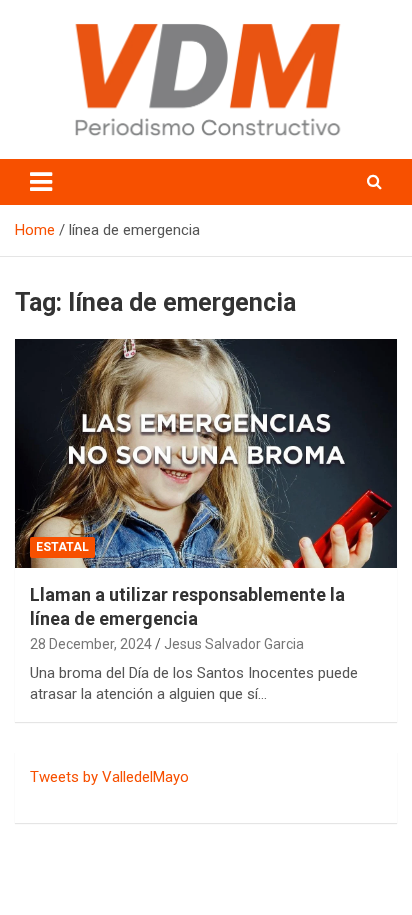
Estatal (62, 547)
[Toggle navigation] (41, 182)
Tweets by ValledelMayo (109, 777)
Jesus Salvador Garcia (234, 644)
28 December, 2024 (91, 644)
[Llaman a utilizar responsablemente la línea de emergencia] (206, 453)
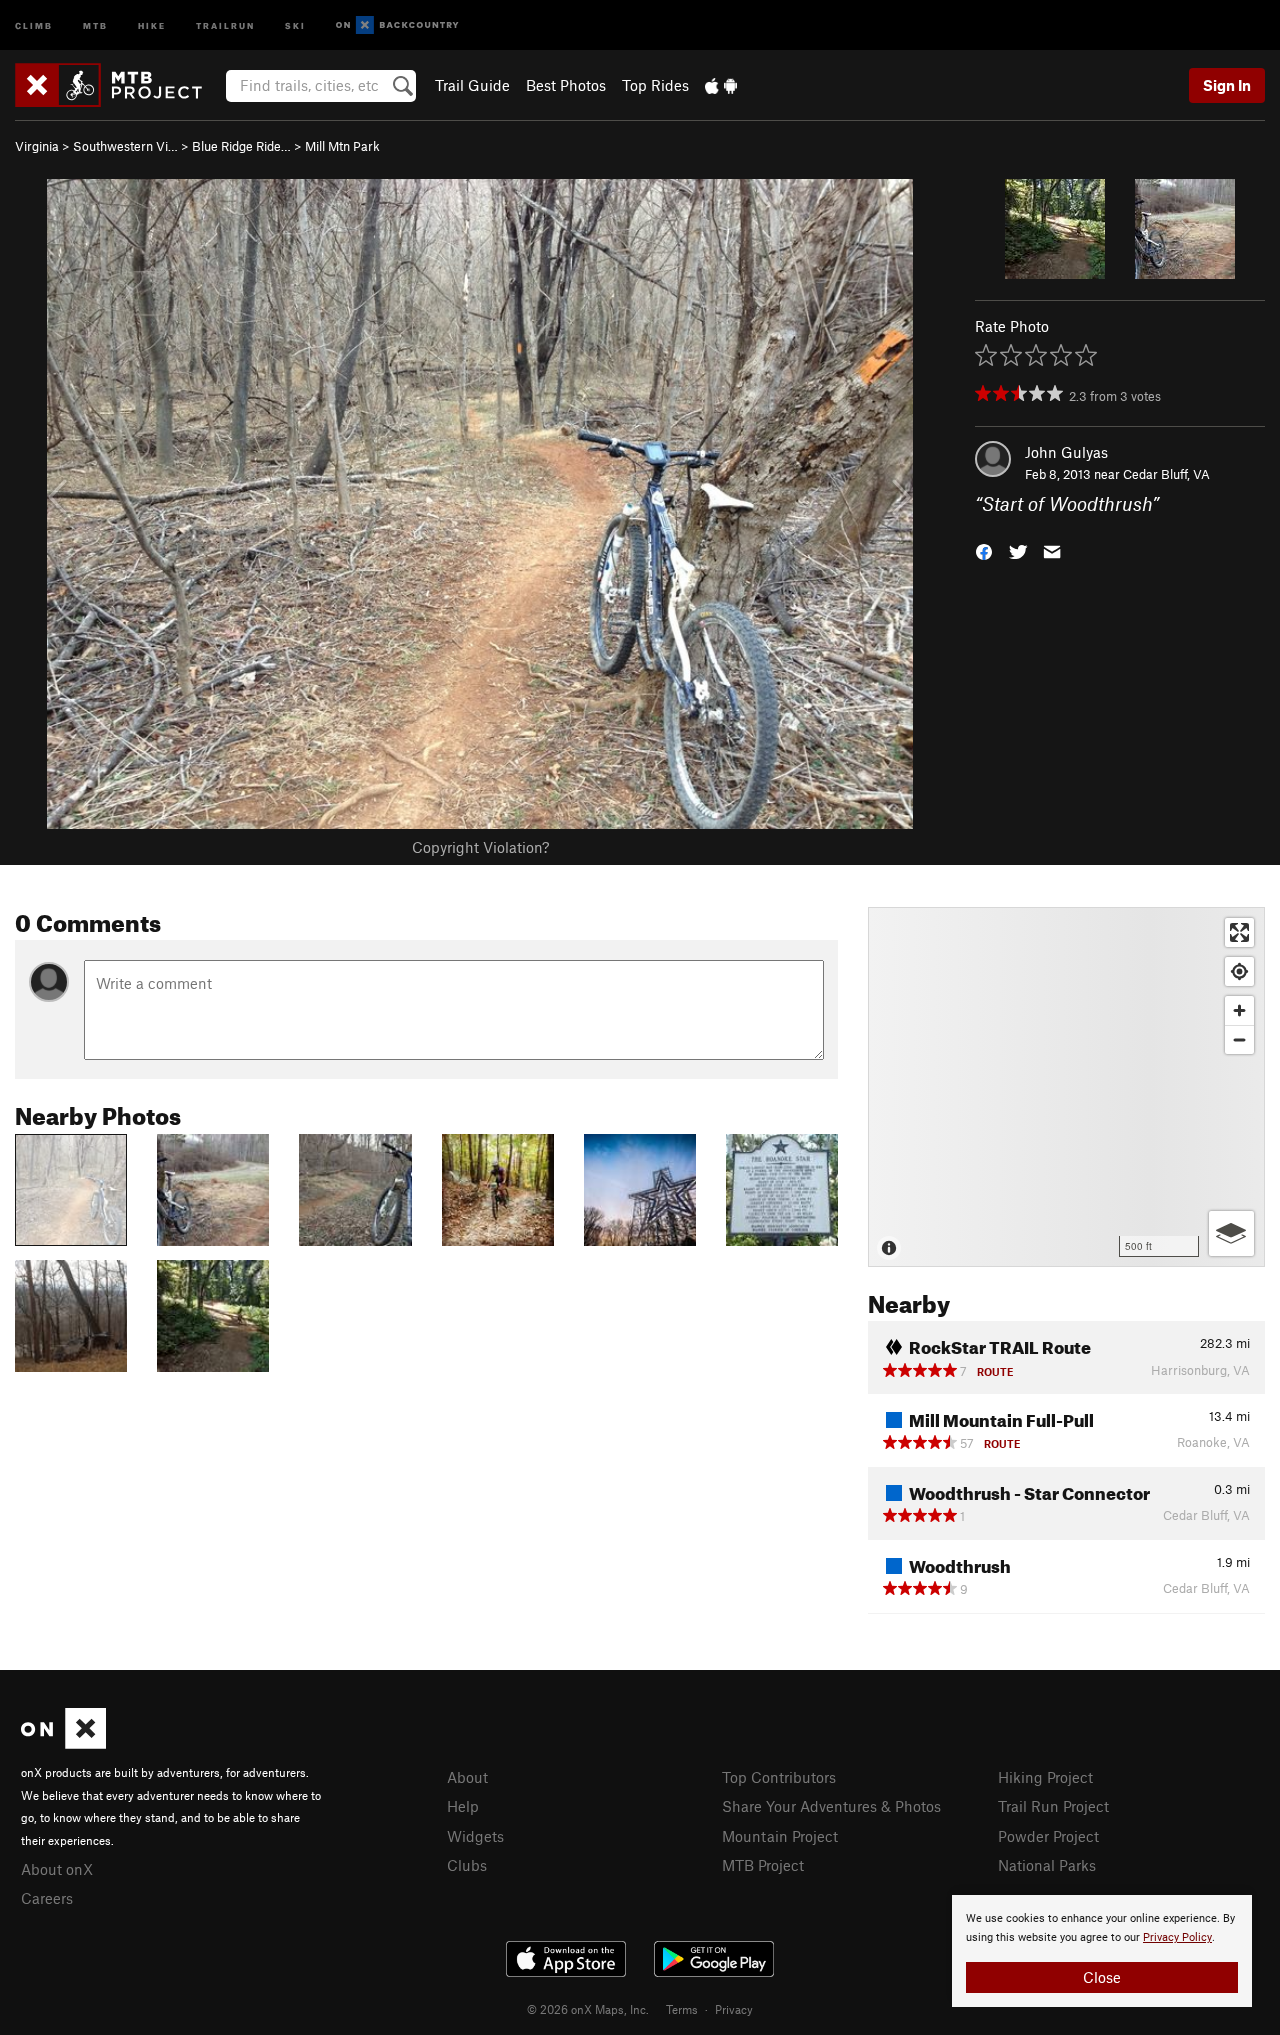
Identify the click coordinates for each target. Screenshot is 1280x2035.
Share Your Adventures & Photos (831, 1806)
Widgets (475, 1836)
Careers (47, 1898)
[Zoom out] (1239, 1039)
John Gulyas (1066, 452)
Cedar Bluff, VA (1166, 474)
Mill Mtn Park (342, 146)
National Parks (1047, 1865)
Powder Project (1048, 1836)
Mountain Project (780, 1836)
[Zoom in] (1239, 1010)
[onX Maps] (63, 1743)
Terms (682, 2009)
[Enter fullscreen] (1239, 932)
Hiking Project (1045, 1777)
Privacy (734, 2009)
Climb (34, 24)
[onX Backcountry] (397, 25)
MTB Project (763, 1865)
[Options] (1231, 1233)
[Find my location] (1239, 971)
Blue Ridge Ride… (241, 146)
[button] (984, 550)
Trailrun (225, 24)
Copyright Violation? (480, 847)
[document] (1102, 1951)
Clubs (467, 1865)
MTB (95, 24)
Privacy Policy (1177, 1937)
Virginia (37, 146)
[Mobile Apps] (721, 85)
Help (463, 1806)
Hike (152, 24)
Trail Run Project (1053, 1806)
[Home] (118, 85)
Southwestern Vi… (125, 146)
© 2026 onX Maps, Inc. (588, 2009)
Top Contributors (779, 1777)
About (467, 1777)
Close (1102, 1977)
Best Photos (566, 85)
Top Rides (655, 85)
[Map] (1066, 1087)
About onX (57, 1869)
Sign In (1227, 85)
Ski (295, 24)
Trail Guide (472, 85)
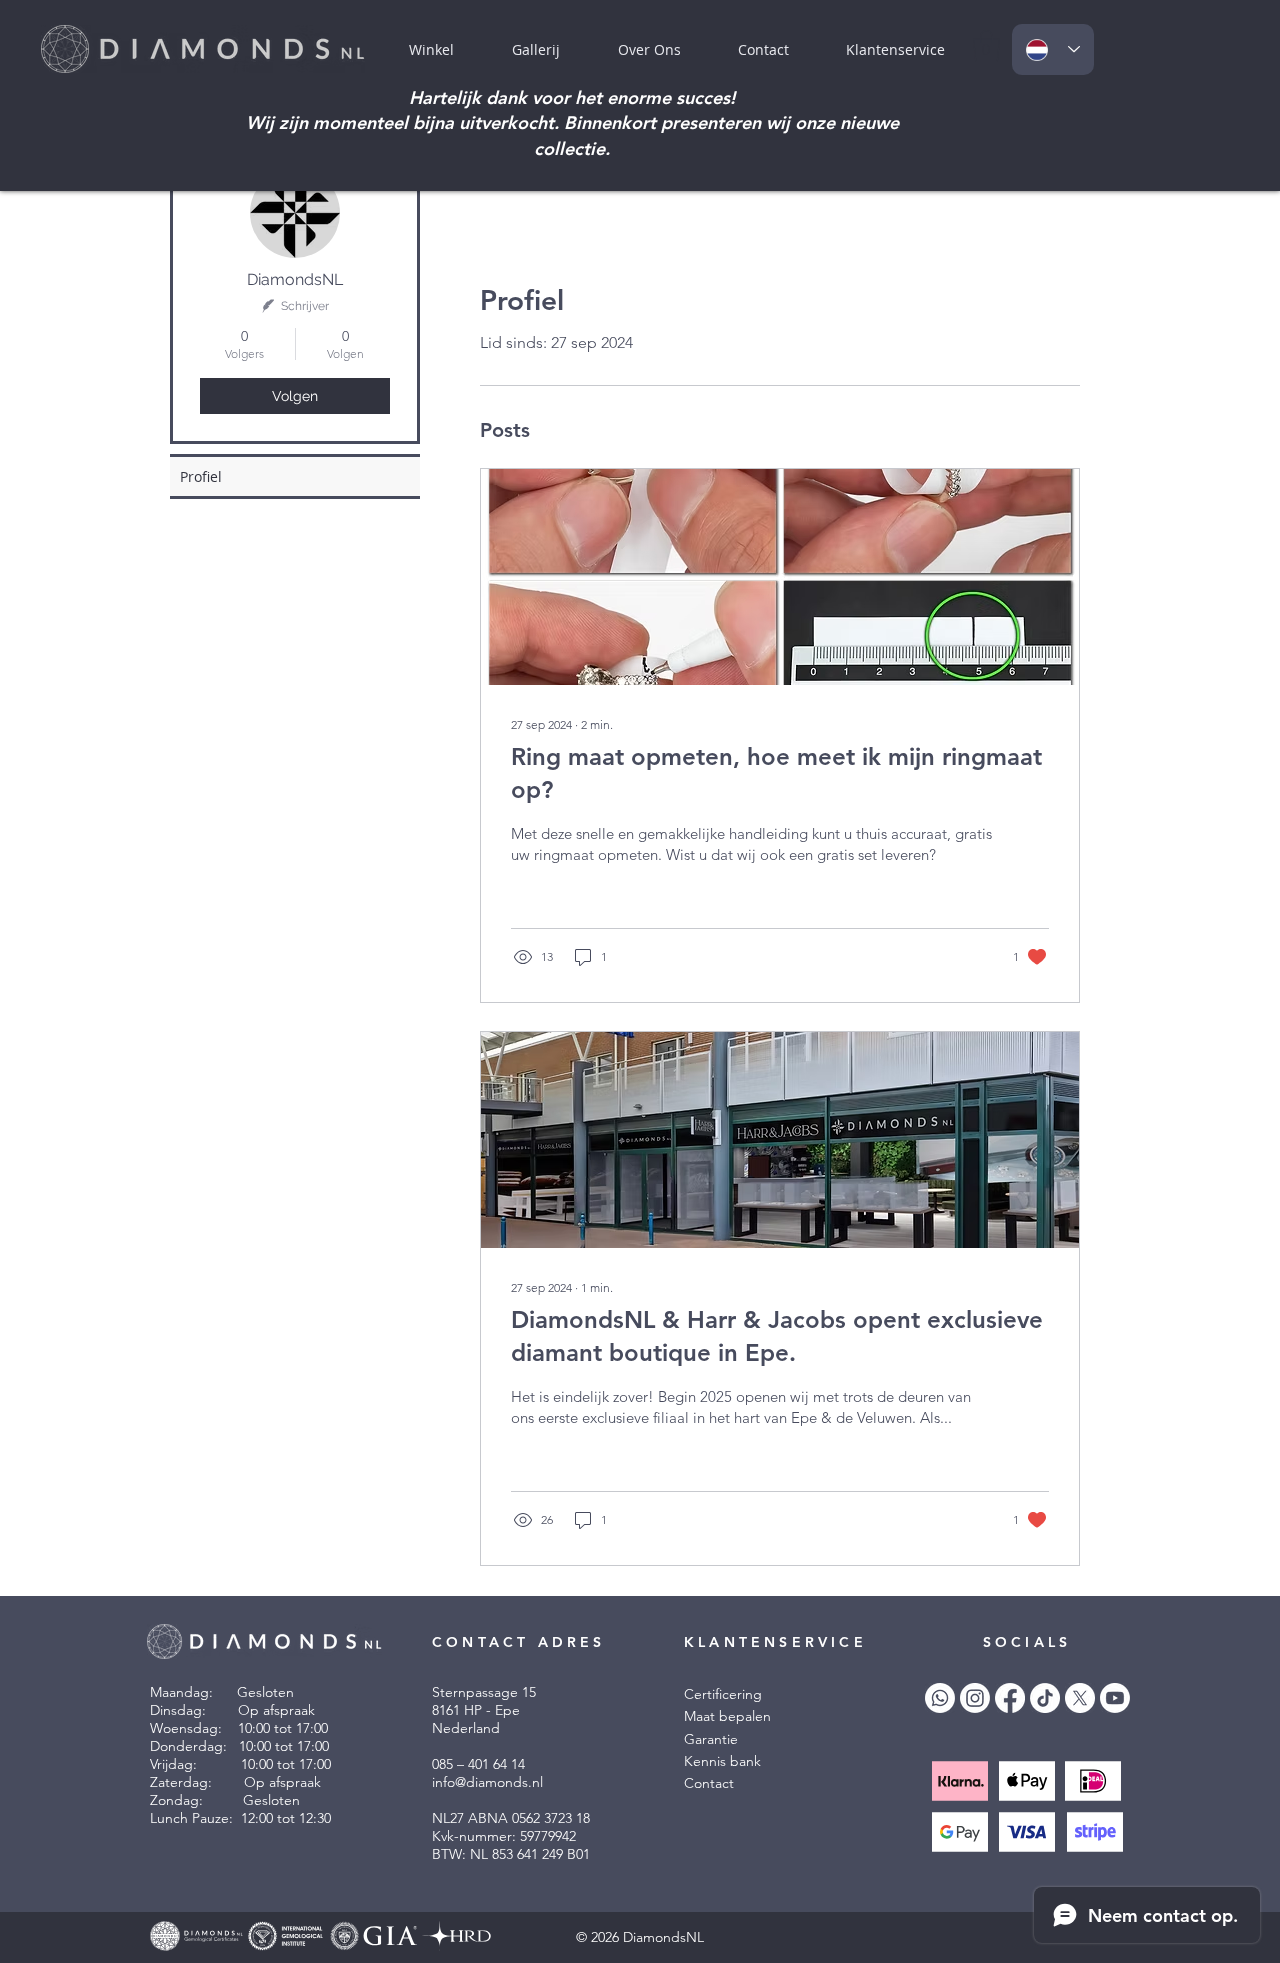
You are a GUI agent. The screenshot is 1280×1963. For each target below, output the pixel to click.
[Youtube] (1115, 1698)
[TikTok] (1045, 1698)
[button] (895, 49)
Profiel (201, 476)
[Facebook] (1010, 1698)
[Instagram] (975, 1698)
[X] (1080, 1698)
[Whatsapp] (940, 1698)
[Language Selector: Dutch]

━━━━━━━━━━━━━━━━

:: What you need to do ::
How many lines in the listing above include the word "Project"? Respond with the number and nothing else.

:: Output for this task ::
5